To be sure, the dream of Islamic Pakistan transforming itself into a secular Pakistan was far-fetched, given that West Pakistan would not readily, if at all, agree to turn its back on the politics of its 'Quaid-e-Azam', Mohammad Ali Jinnah. The more plausible reality was that through the Six Points, the emerging new leadership of the Awami League (as opposed to the generation that identified by and large with the dead Huseyn Shaheed Suhrawardy) was sending out the message that a new generation of Bengalis, at once secular and privy to historical cultural tradition, had come of age. The purpose of this generation held to strike out on a new, definitively democratic course within the purview of Pakistan. It was, beyond and above everything else, the longer view taken by the Six Pointers that was significant.
Anyone perspicacious enough to read into the more profound aspects of the autonomy plan could well comprehend the future the Awami League was driving at, which was, first, a confederal Pakistan and, second and as a corollary to it, an eventual de-linking of East Pakistan from the rest of the country and its emergence as an independent state. A glimpse into the future was provided by Sheikh Mujibur Rahman, after he became Bangabandhu, in December 1969. In future, said he, East Pakistan would be known as Bangladesh. Ostensibly, Bangladesh would remain Pakistan's province. In the ambience of the bigger picture, however, the statement was a meaningful pointer to the future.

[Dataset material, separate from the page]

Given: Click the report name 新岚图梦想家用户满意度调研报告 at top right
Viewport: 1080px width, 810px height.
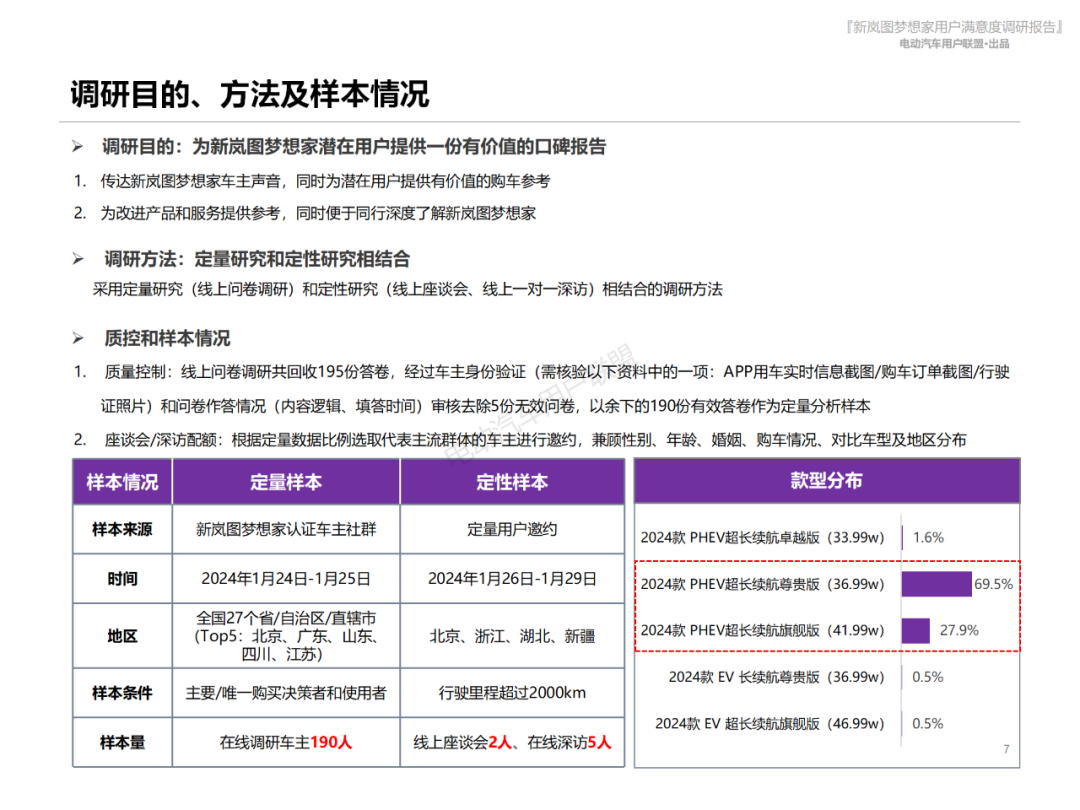Looking at the screenshot, I should click(x=953, y=27).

Forty years after the Six Points made an entry into the public consciousness in Lahore (and do not forget that Lahore is also the spot where the formal movement for the establishment of Pakistan took off in 1940), the existence of a secular, sovereign People's Republic of Bangladesh serves as testimony to the fulfilment of a national need. Pakistan's ruling circles would have spared themselves much agony and humiliation had they opted for an acceptance of the Six Points and an eventual acknowledgement of the separation of East Pakistan from the rest of the country.
That they did not was unfortunate, and doubly so because of the havoc they wreaked and the ignominy they went through in the land of the Bengalis in 1971. And where would Bengalis be had the Pakistan army not launched its genocide in that year of tragedy and triumph? Let it be said only that if 1971 had not happened, East Pakistan would still go its separate way and would, probably by 1981 if not earlier, make a peaceful exit out of Pakistan.
The Six Points, when they were articulated in 1966, were a set of necessary national demands. Today they are looked upon, for all the right reasons, as a watershed in the history of the Bengalis.